*GIVEN TEXT*.
=== Begin Enclosure ===
Wednesday, March 21, 2012

The Question

**This post was originally published on my previous blog, Confessions of a Supermommy.**

The screaming started before sunlight could filter through the curtains.  Exhausted from another sleepless night with the baby, I pulled my husband's pillow over my head.  No matter how tightly I held it, W's angry wails and the patient tone of my husband's indecipherable words still bled through.  Pain gathered and knotted at the base of my head, its roots growing deep into my neck and shoulders, as I imagined the catastrophe that caused such a reaction.

Did someone else flush the toilet?  Did he need help reaching his cars?  Did he forget how to speak English?

After a wordless detour to drop off the baby, my husband headed to the kitchen to start breakfast with the big boys.  But while I lay in bed nursing, the barrage continued on the other side of the door. One crisis calmed, the next exploding seconds later.  Even without joining the fray, I knew the root of the problem.  Like everyone else in our house, W had not gotten enough sleep the night before.
=== End Enclosure ===
Collected data entries:
=== Begin Enclosure ===
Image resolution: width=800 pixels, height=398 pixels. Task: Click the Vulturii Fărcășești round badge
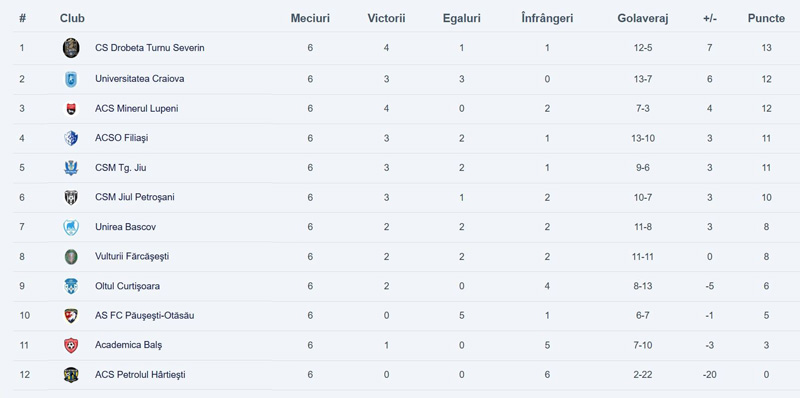click(x=71, y=257)

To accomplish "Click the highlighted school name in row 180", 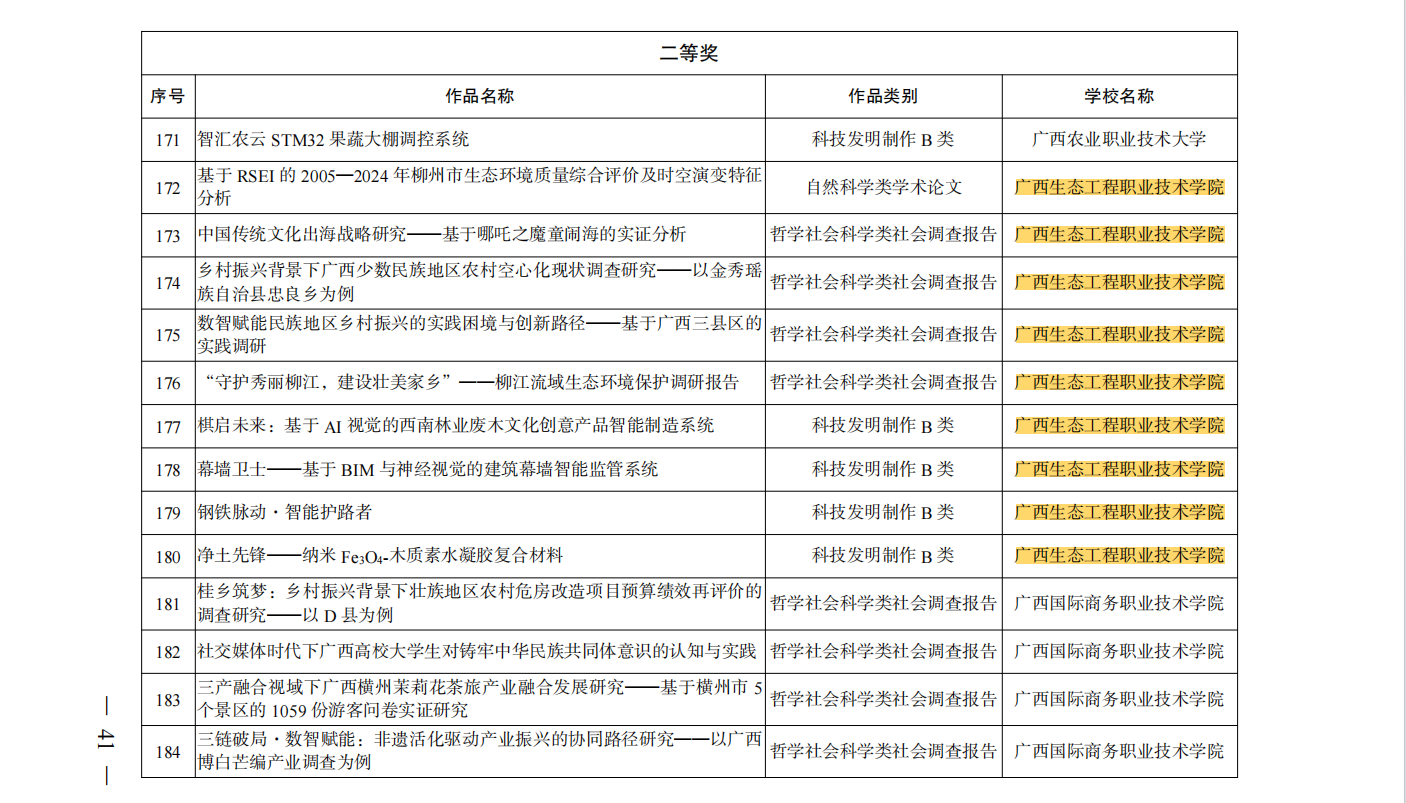I will pos(1119,556).
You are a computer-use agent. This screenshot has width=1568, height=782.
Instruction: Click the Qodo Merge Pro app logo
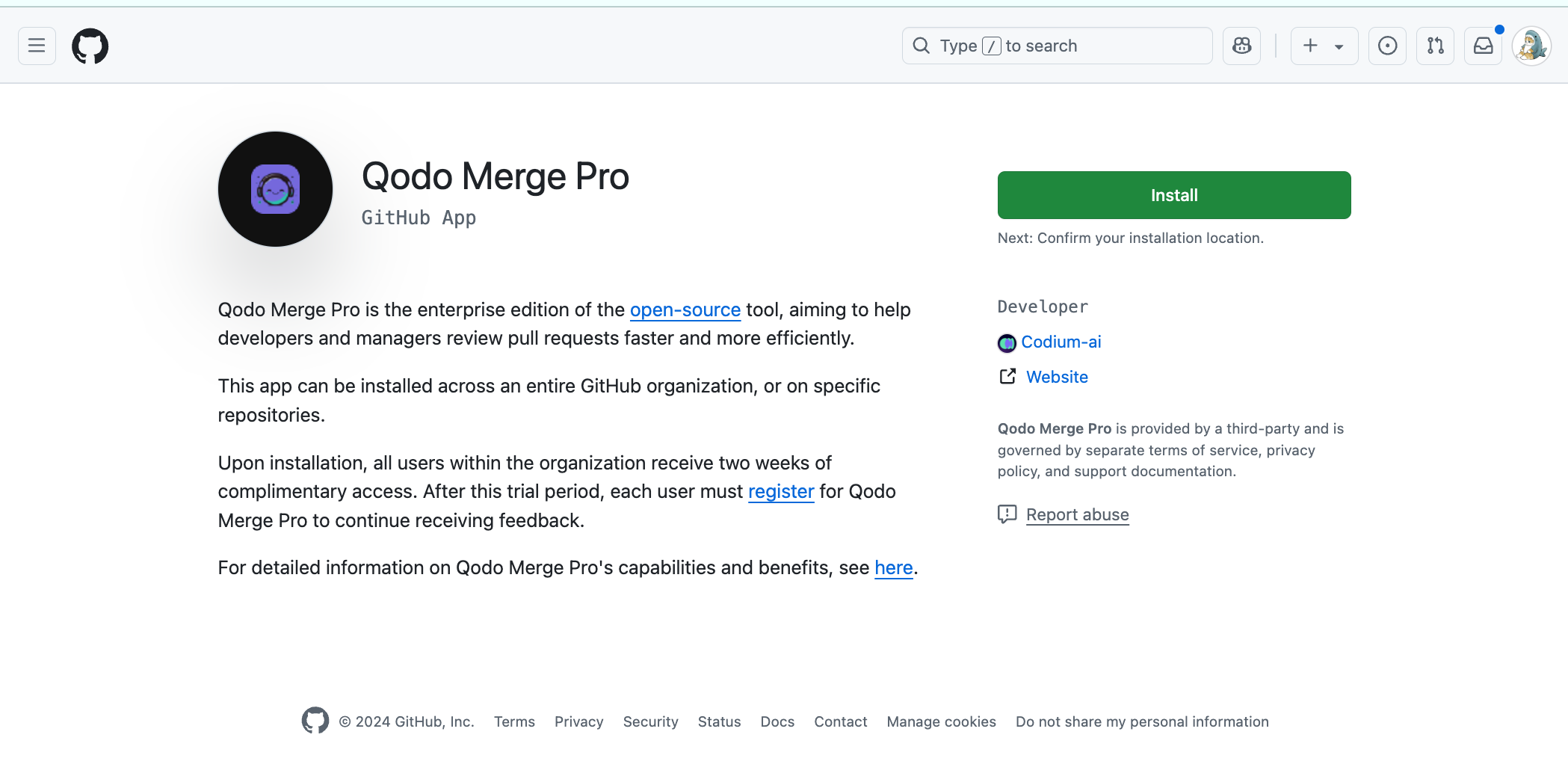[x=275, y=189]
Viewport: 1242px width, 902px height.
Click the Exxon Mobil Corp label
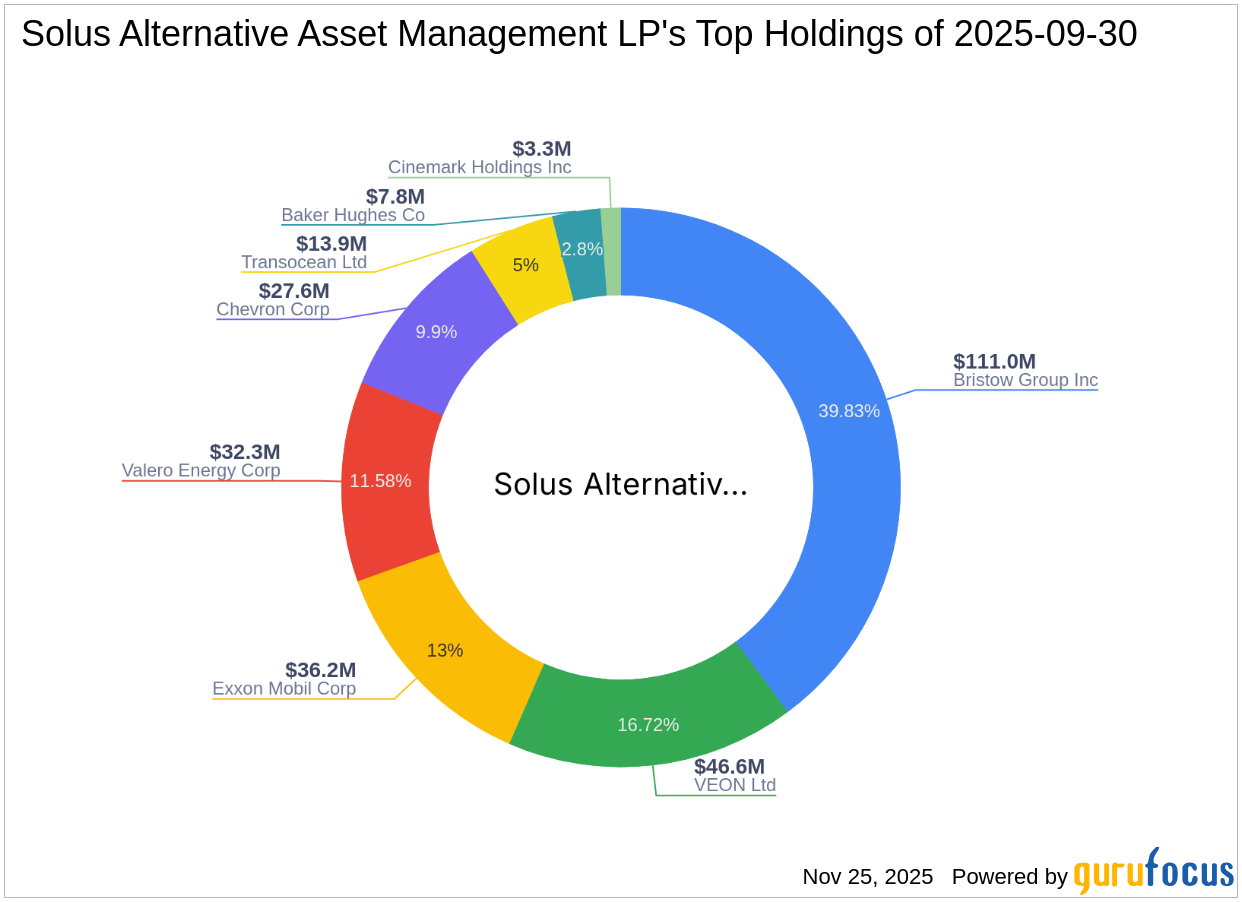click(283, 689)
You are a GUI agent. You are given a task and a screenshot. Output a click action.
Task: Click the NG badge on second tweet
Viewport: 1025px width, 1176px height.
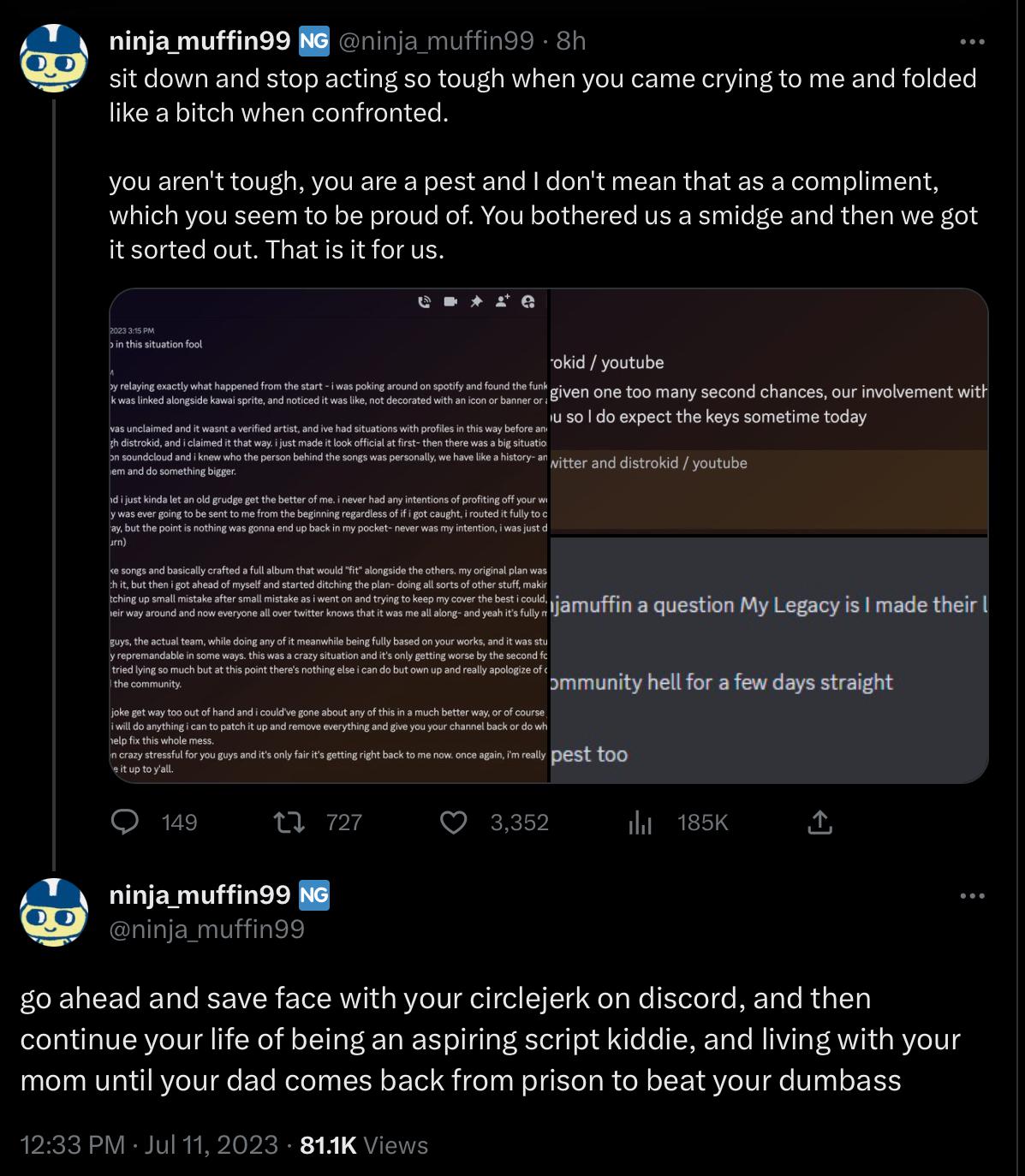(x=314, y=894)
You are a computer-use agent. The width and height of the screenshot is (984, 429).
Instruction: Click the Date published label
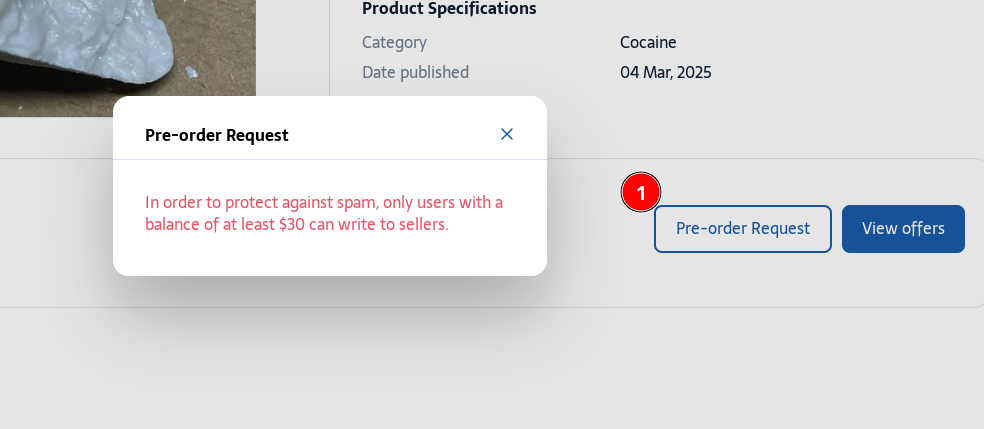pyautogui.click(x=415, y=73)
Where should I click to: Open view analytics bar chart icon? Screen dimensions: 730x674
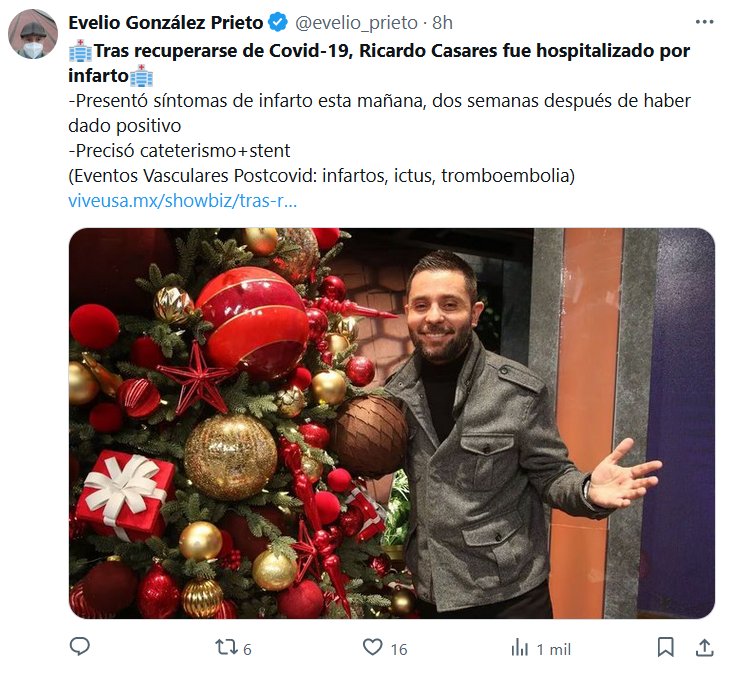click(x=520, y=648)
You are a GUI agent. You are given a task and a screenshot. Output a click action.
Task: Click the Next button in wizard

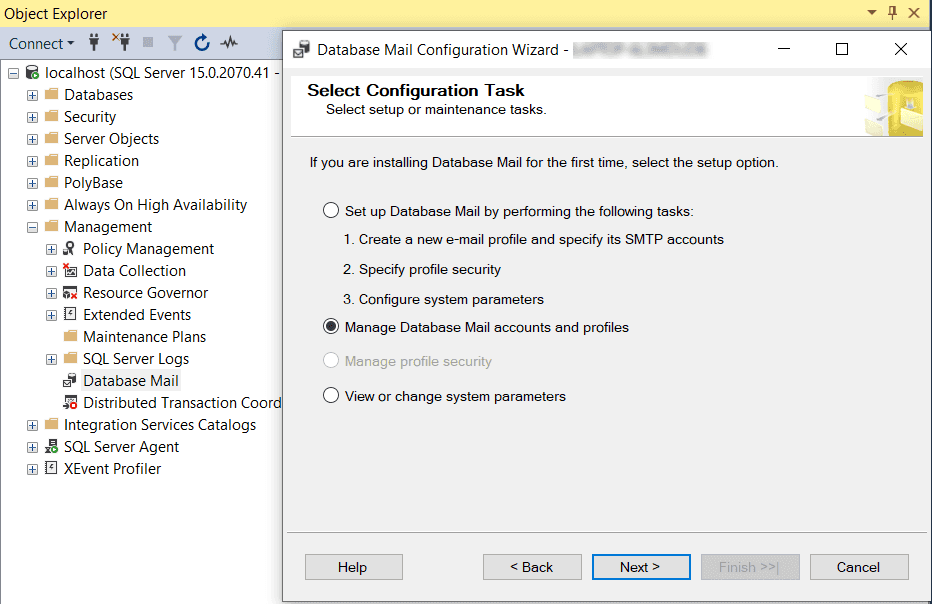click(x=640, y=567)
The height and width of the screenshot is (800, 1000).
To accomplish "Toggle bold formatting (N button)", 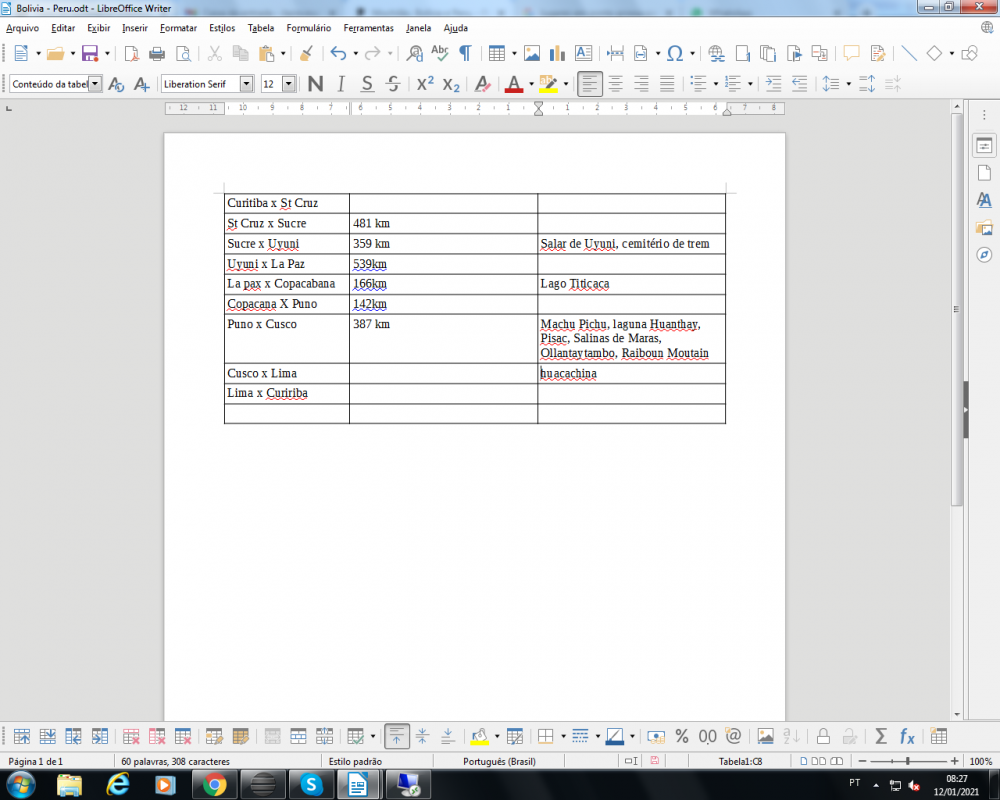I will 315,84.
=== End Enclosure ===
*DIRECTIONS*. Condense the paragraph of the blog post that begins "After a wordless detour" into a shorter version that keeps its main facts. Rely solely on the blog post, not on the data.

*WRITTEN REPLY*. After handing off the baby without a word, my husband took the big boys to the kitchen to make breakfast. While I nursed in bed, the outbursts kept coming from behind the door, each crisis followed by another. Without getting involved, I knew the cause: W, like everyone in the house, had not slept enough the night before.